CFPB Bulletin 2013-02 addresses potential discrimination in the indirect auto lending industry. The bulletin highlights the fair lending risks inherent in the policies and practices of indirect auto lenders permitting “dealer markups,” which occur when auto dealers increase a consumer’s interest rate over the risk-based buy rate quoted by the indirect auto lender.
The bulletin reminds indirect auto lenders that they may be considered creditors under ECOA and of their exposure to fair lending risk in instances where their markup and compensation policies permit dealers to increase consumer interest rates. The bulletin suggests that indirect auto lenders with such markup and compensation policies may be liable under the legal theories of both disparate treatment and disparate impact when pricing disparities on a prohibited basis occur within their portfolios. As such, the bulletin urges indirect lenders to:
- Impose controls on, or otherwise revise, dealer markup and compensation policies, and monitor the effects of those policies, to address unexplained pricing disparities on prohibited bases; or
- Eliminate dealer discretion to markup buy rates and compensate dealers in some other way.
The repeal of CFPB Bulletin 2013-02 is significant in that it marks the first instance where a non-binding guidance document has been repealed by the act; in the few prior instances in which the act has been successfully invoked, the resolutions were typically related to repealing formal agency regulations.
The fact that the act was used to repeal non-binding guidance presents two unique implications.
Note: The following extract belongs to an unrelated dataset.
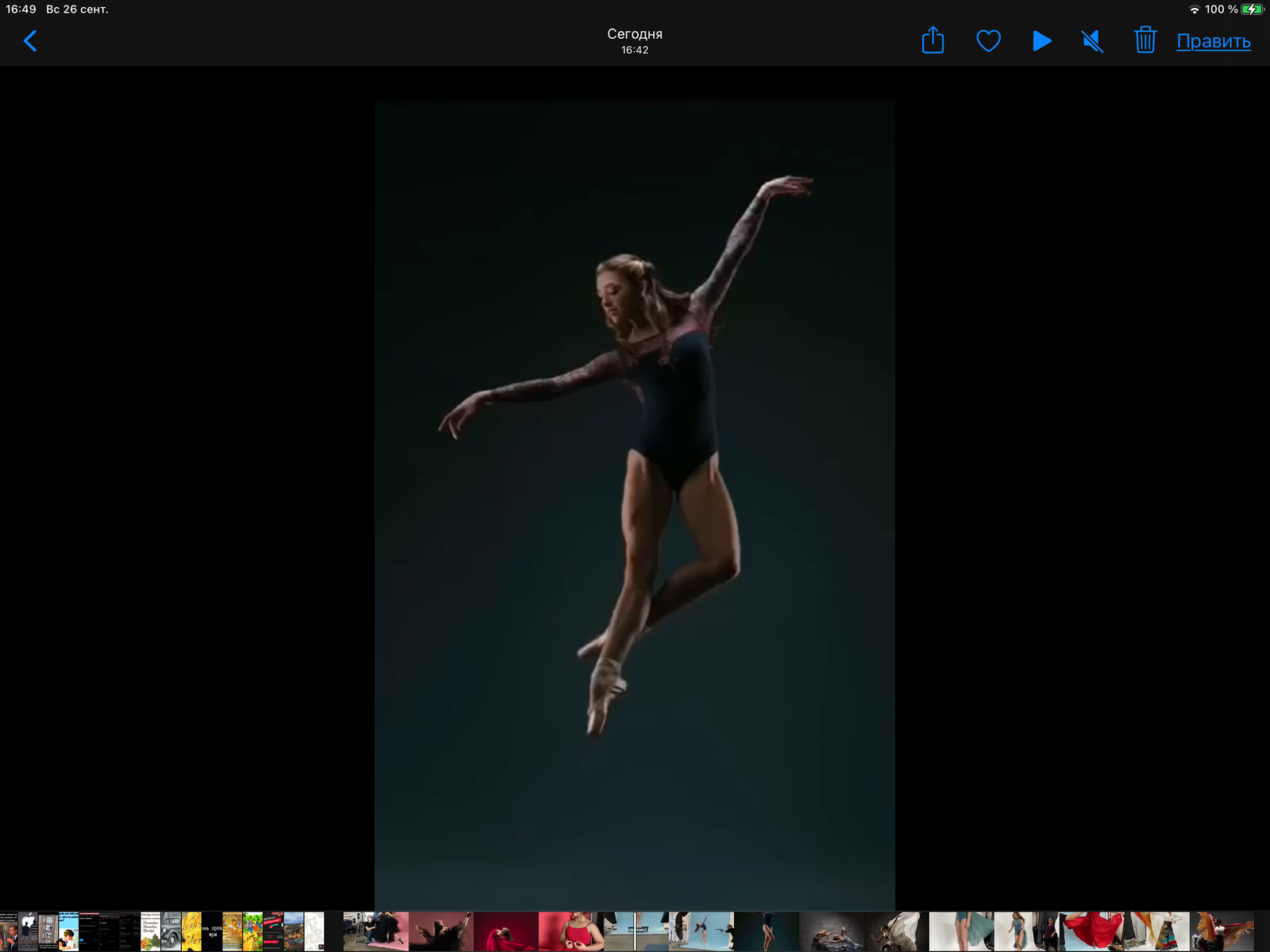
Task: Click the battery indicator in the status bar
Action: point(1253,10)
First, since the laws and regulations upon which the Bulletin was based were not impacted by the repeal, there is some uncertainty as to the practical impact of this action. Second, under the terms of the Act, Congress has 60 days to pass a joint resolution of disapproval, a time frame that begins on the later of two dates – when Congress receives an agency report related to the rule or when the report is published in the Federal Register. Although CFPB Bulletin 2013-02 was issued more than five years ago, its repeal is considered permissible, since the CFPB had never submitted a report to Congress related to the rule or published it in the Federal Register. Applying this approach to other CFPB guidance could expose numerous long-standing agency policies to repeal.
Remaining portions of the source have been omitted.